Depending on when you’re reading this, today might be St. Patrick’s Day, so top o’ the morning, afternoon or evening to you, and we guess if you’ve recovered from the parade you might as well tee up another one for the occasion. If anyone gives you any blarney about over-celebrating, you can always claim it has nothing to do with St. Paddy’s day, it’s because you’re recovering from two hours of exposure to Ben & Lauren and JoJo, not to mention the after-Bachelor post-mortem, and you’re realizing that to erase the horror of this memory you’ll need either electro-convulsive therapy or extremely heavy drinking. As if that’s not enough, you’ll want to be suitably inspired and motivated to cheer on our Pitt Panthers against the loathsome and repugnant Wisconsin Badgers. That’s right, it’s time once again for March Madness, the annual NCAA Men’s Basketball Tournament.
This game got us to thinking about mascots – we’re not known for our depth of thought – and it seems pretty obvious to us that even though Pitt is a higher seed (lower seeds are considered better teams), and it’s generally pretty difficult to teach wild animals to play human sports, a Panther is clearly much better suited to the game of basketball than a Badger. I mean, if you put a leg of lamb up there on the backboard alongside the ball, a panther could totally dunk. And what are a badger’s chances of getting a jump ball? Zip-a-dee-doo-dah, that’s what. On the other hand, a badger might be good at arguing with the refs. In every courtroom drama we ever saw, one of the lawyers would jump up and shout “Objection! Counsel is badgering the witness!” We were never sure what that meant, but it sounded pretty serious. If the badgers managed to argue their way into getting a lot of fouls called on the panthers, it could spell trouble for our lads.
Then there are the West Virginia Mountaineers, whose mascot is widely considered to be a human being. They have had a really good season that resulted in them being named a #3 seed. They’ll be playing the Stephen F. Austin Lumberjacks, also human, a #14 seed. This means the ‘Eers should roll, but we don’t think they should be too cocky. About 20 years ago we were on the same plane as the Mountaineer himself (he was a Junior Econ major) on a flight back from the Pitt-BC football game. In those days they actually let the Mountaineer bring his prop musket aboard the plane. Post 9-11, that’s just not gonna happen. And what if the Mountaineer is somehow deprived of his shootin ‘arn but the Lumberjack manages to smuggle his ax through security? Could be trouble. Also, Don Henley of the Eagles is SF Austin’s most famous alumnus, and what if he convinces the Mountaineers to “take it easy” on their devastating full court press? There’ll be a heartache that night along with some flaming sofas.
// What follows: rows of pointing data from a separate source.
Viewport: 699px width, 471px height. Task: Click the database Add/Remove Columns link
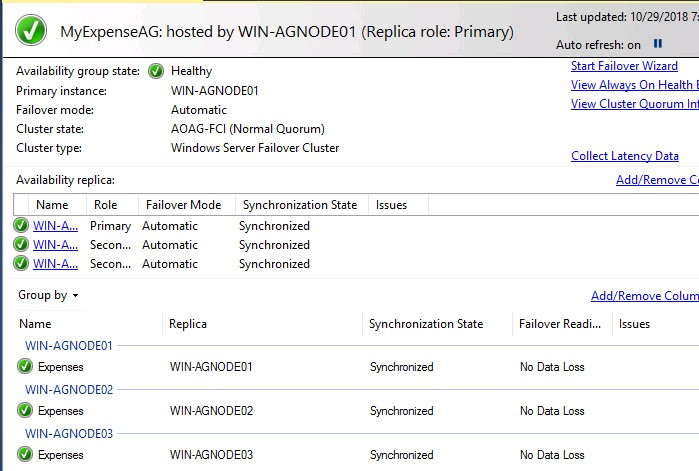click(644, 296)
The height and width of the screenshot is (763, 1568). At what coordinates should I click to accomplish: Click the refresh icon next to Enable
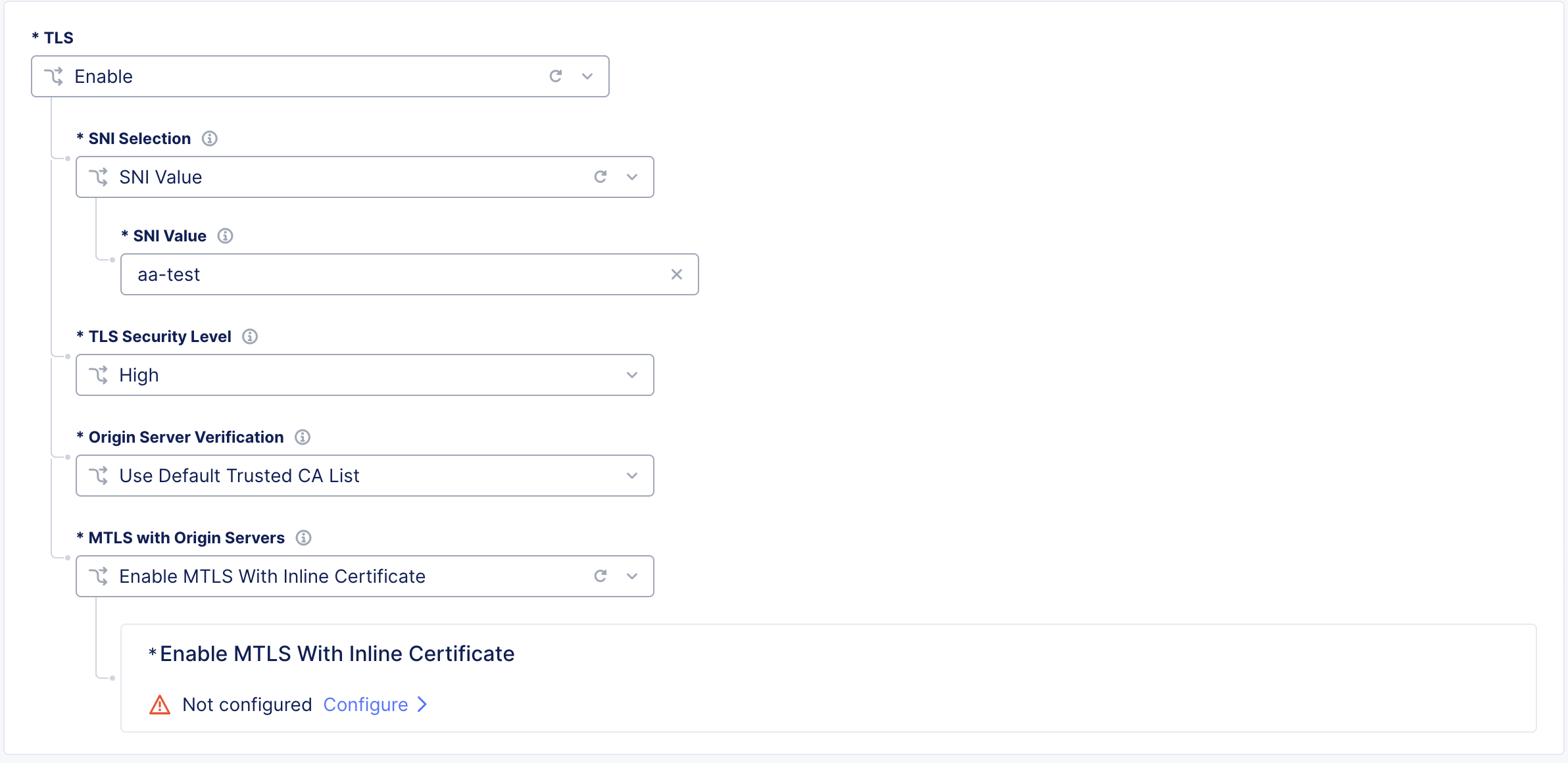556,76
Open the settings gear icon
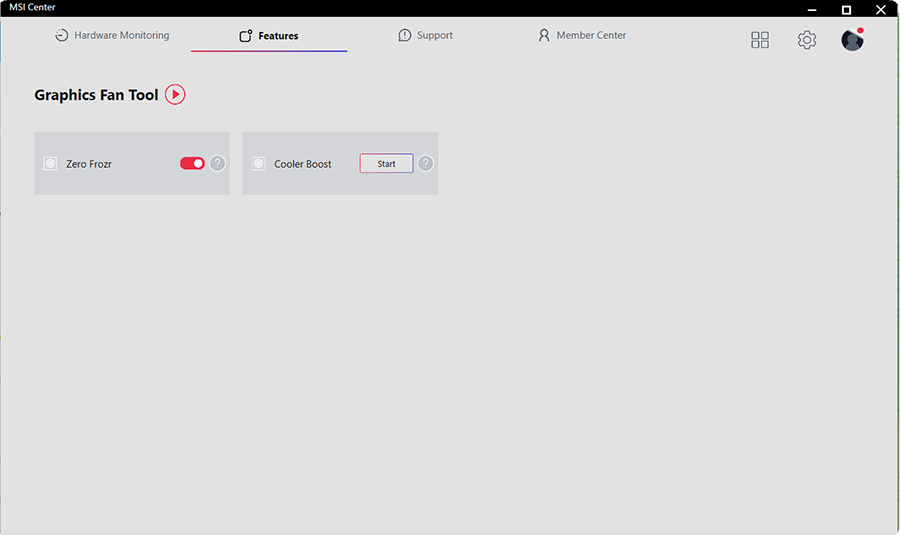This screenshot has width=900, height=535. 807,40
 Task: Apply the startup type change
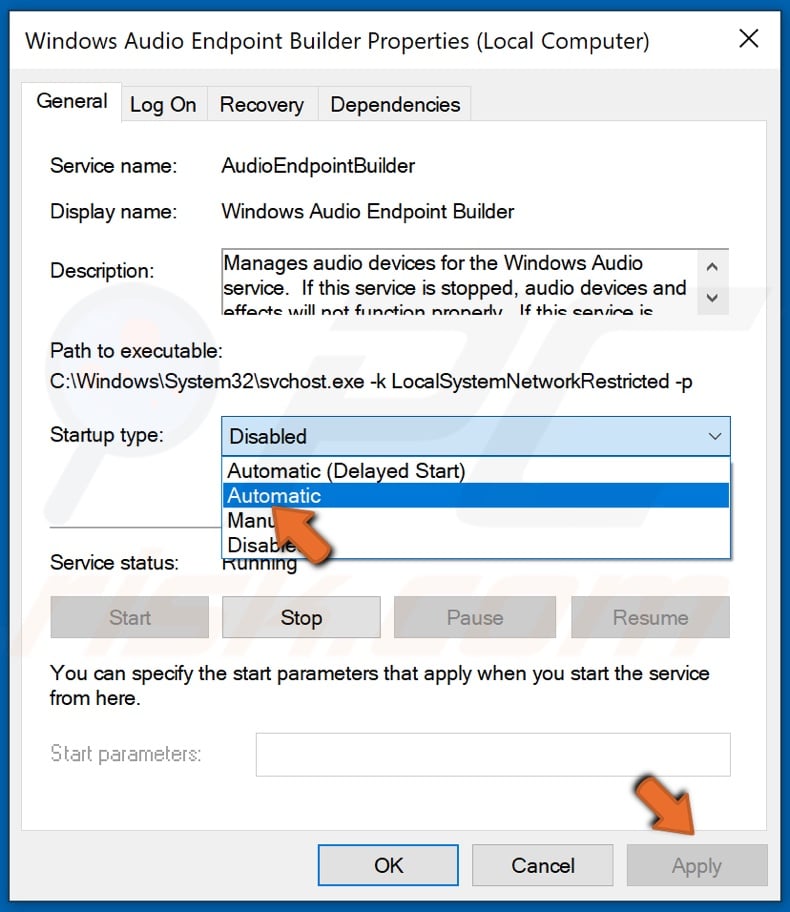[697, 865]
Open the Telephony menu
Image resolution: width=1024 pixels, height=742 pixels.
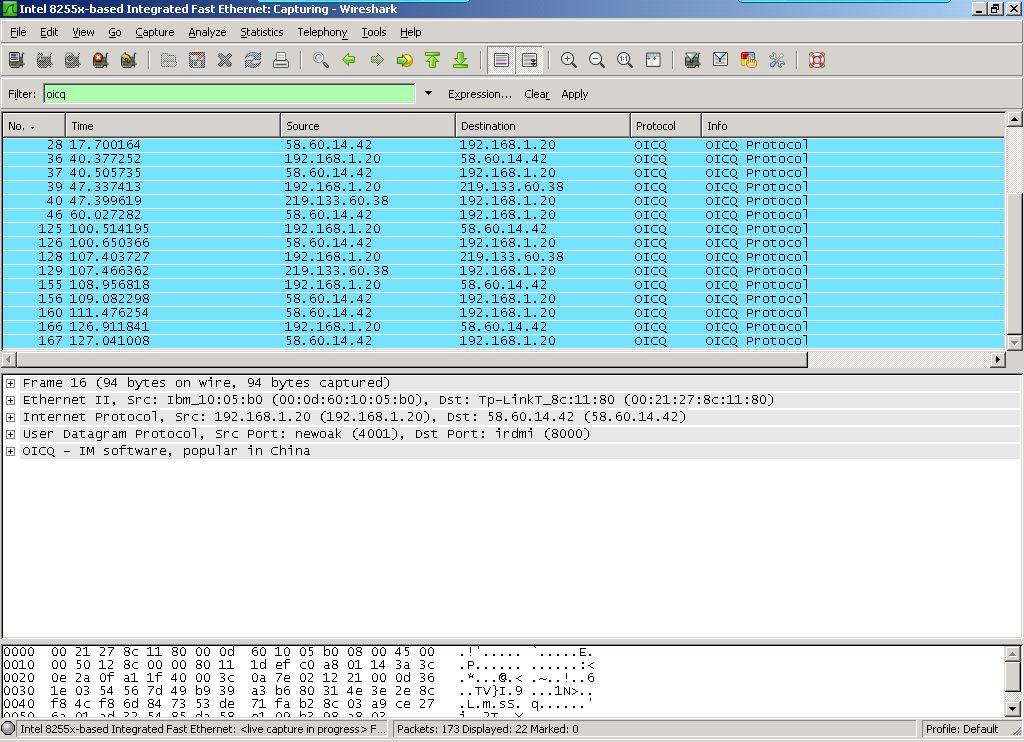322,32
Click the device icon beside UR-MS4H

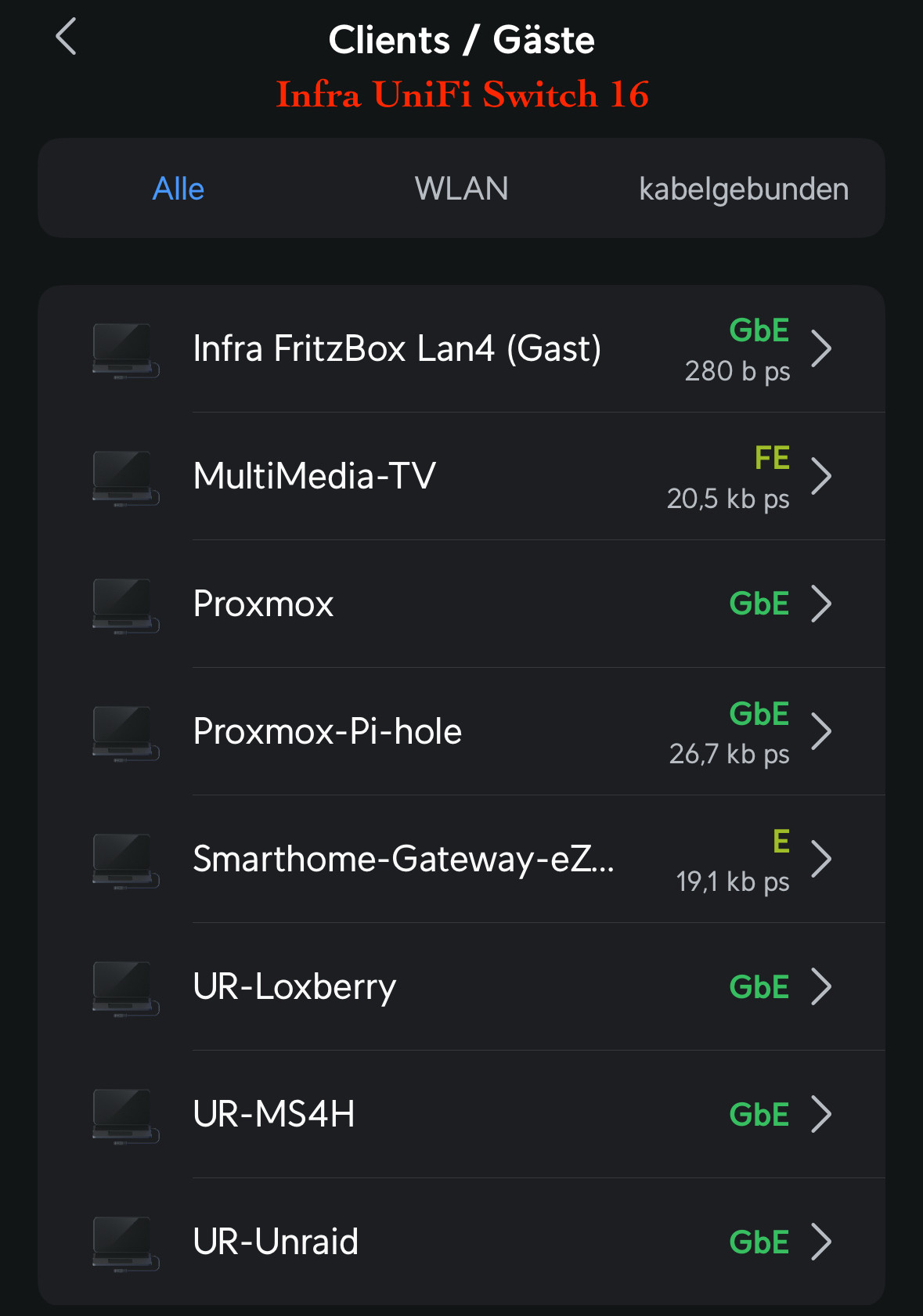[125, 1116]
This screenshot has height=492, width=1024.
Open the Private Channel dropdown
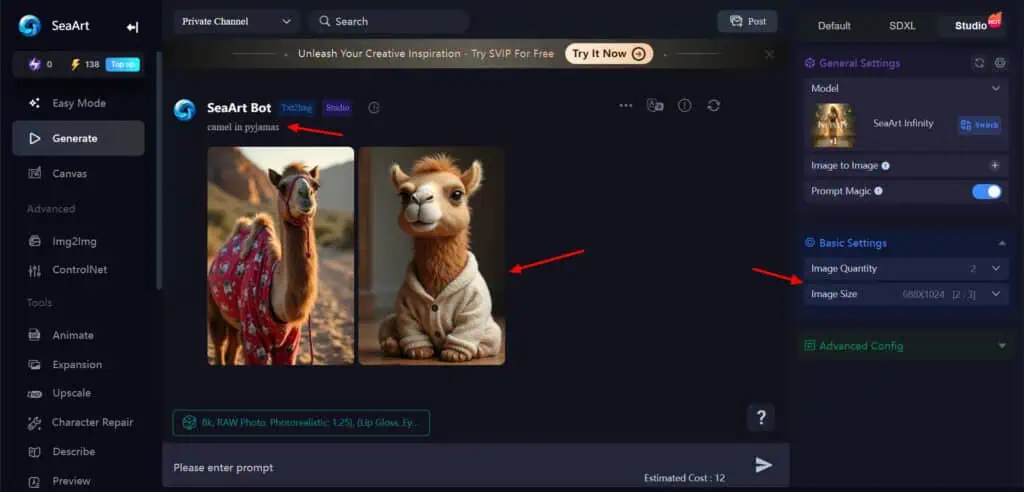pos(236,21)
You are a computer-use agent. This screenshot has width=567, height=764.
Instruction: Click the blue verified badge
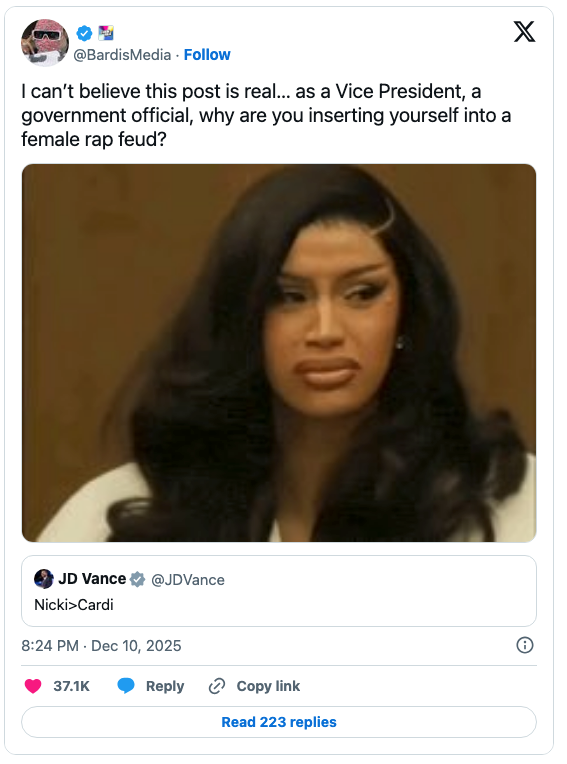tap(84, 33)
But the real dustup will come if #6 seed Notre Dame gets past the #11 seed and squares off with West Virginia in the second round. The Fighting Irish vs. the Mountaineers on the weekend after St. Paddy’s Day? That could be epic. Toss off a couple cold ones at halftime and thank your lucky stars you don’t have to listen to Lauren’s “verbal fry” for the rest of your days like that idiot Ben. Brent Musberger on helium would be an improvement.
What about the so-called class of the field? The overall #1 team is the Kansas Jayhawks. We were never that impressed with bird-of-prey mascots. Really, how terrifying are they unless you happen to be a chipmunk? Then there are the North Carolina Tar Heels. Fellows, you’re going to have to scrape that off your shoes before we let you in the gym. And the Oregon Ducks. Right, a duck is going to play basketball. Careful, Daffy, that Jayhawk looks hungry.
Finally, there are the Virginia Cavaliers. Kind of a lah-di-dah mascot name, but we have inside information that will reveal why we think they’re the favorite. It comes straight from an alumna who disclosed that UVA students refer to each other not as Cavaliers but as “wahoos.” A wahoo is a mythical fish whose most noteworthy characteristic is that it can drink twice it’s body weight and then sink to the bottom of the ocean. What’s even more amazing is that it does this each year right after the finale of “The Bachelor.”